→ **ASSIGNED TASK 1**:
Could you write out the passage of the baker's rhinitis forum thread starting with "I'm a bit ashamed" and going on through "every five minutes."?
→ **ASSIGNED TASK 2**:
How would you put this sentence from the baker's rhinitis forum thread into Spanish: "Apparently it's quite common, and as many as 25% of occupational bakers develop the allergy at some point in their career."

→ **EXCERPT**:
⟨
The Fresh Loaf

News & Information for Amateur Bakers and Artisan Bread Enthusiasts

Baker's Rhinitis

boshane's picture

Baker's Rhinitis

I'm a bit ashamed that this will be my first forum post on this awesome site, but anyways...

I work in a bakery, and over the past few months I've been getting a runny nose, lots of sneezing, watery eyes, etc. I assumed it was the weather or a long, mild cold, but it came back with a vengeance today, I did some research, and it looks like I have Baker's Rhinitis. Apparently it's quite common, and as many as 25% of occupational bakers develop the allergy at some point in their career.

I'm a bit upset right now especially because my wife and I have been seriously considering buying the bakery where we work, and I was betting on a lot of long shifts.

But it's somewhat debilitating when I have to blow my nose and wash my hands every five minutes.


Is there any hope? Would wearing a mask help? I'll go to a doctor and get some allergy tests done, but at this point it's making a lot of sense.

Mini Oven's picture
Mini Oven

Head for the doctor.  They can tell a lot just from a blood test.  I would certainly discuss this wtih your doctor before investing in the Bakery.   (Unless you have a deep sea dive suit you're keen on wearing.)  Then go from there.  First the test results and get them done today so you don't have this hanging over you for the long week-end.

Until then, Face mask good idea.  Your hair traps lots of dust too and throws it back into your face, try wearing some kind of disposable hair cap and shower immediately after work.


Richelle's picture

Of course have the allergy checked out by a doctor. In the meantime, if you're not adverse to some self-medication, try treating it with anti-histamine tablets and an ordinary nose-spray to keep your sinuses open. I'm allergic to lots of things and I have to take anti-histamine tablets every day. I've been taking them for the last 20 years or so with no ill side-effects. During the winter months, when I'm only exposed to some of the things I'm allergic to, I can manage with just half a tablet a day. I increase the dosis in the spring when the grasses and later the olive trees are blooming in my area. Usually, when treating a new allergy, you need a higher dosis to start with, and once your body starts responding, you can lower the dose to 'maintenance' level.

Good luck - and don't let a treatable thing like an allergy come between you and your plans for the future!
⟩
→ **EXERCISE DATA**:
⟨
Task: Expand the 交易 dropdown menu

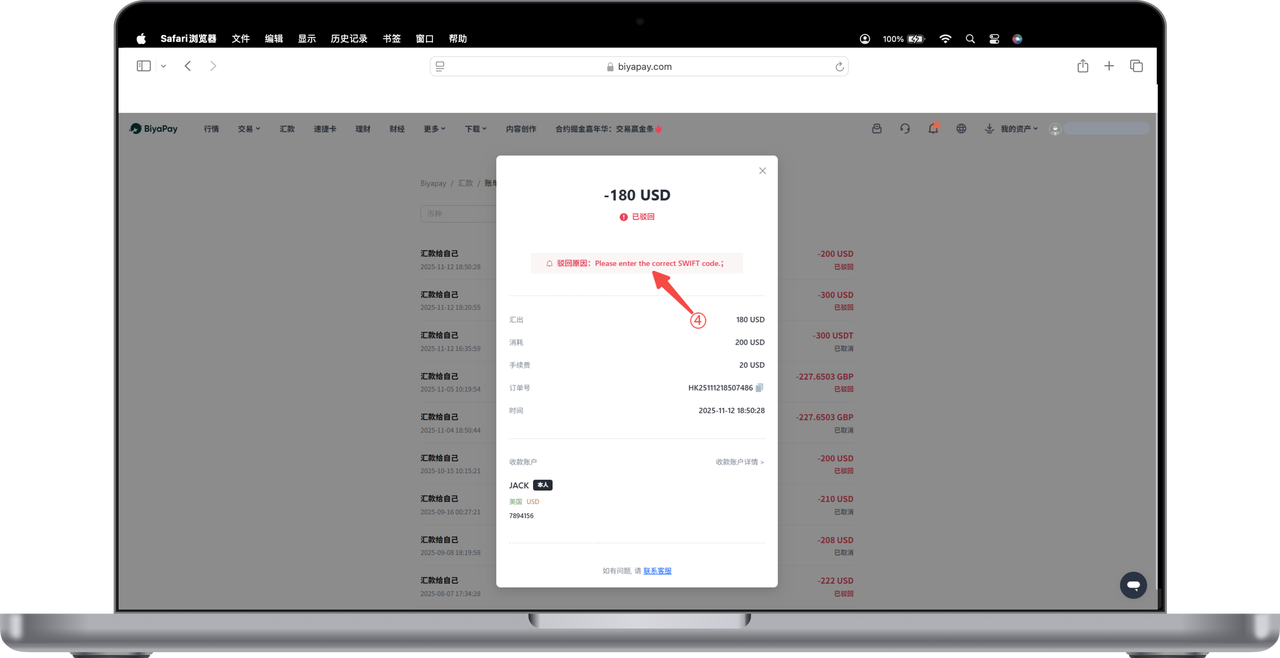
⟩
→ **EXERCISE RESPONSE 1**:
I'm a bit ashamed that this will be my first forum post on this awesome site, but anyways...

I work in a bakery, and over the past few months I've been getting a runny nose, lots of sneezing, watery eyes, etc. I assumed it was the weather or a long, mild cold, but it came back with a vengeance today, I did some research, and it looks like I have Baker's Rhinitis. Apparently it's quite common, and as many as 25% of occupational bakers develop the allergy at some point in their career.

I'm a bit upset right now especially because my wife and I have been seriously considering buying the bakery where we work, and I was betting on a lot of long shifts.

But it's somewhat debilitating when I have to blow my nose and wash my hands every five minutes.

→ **EXERCISE RESPONSE 2**:
Al parecer es bastante común, y hasta un 25 % de los panaderos profesionales desarrollan la alergia en algún momento de su carrera.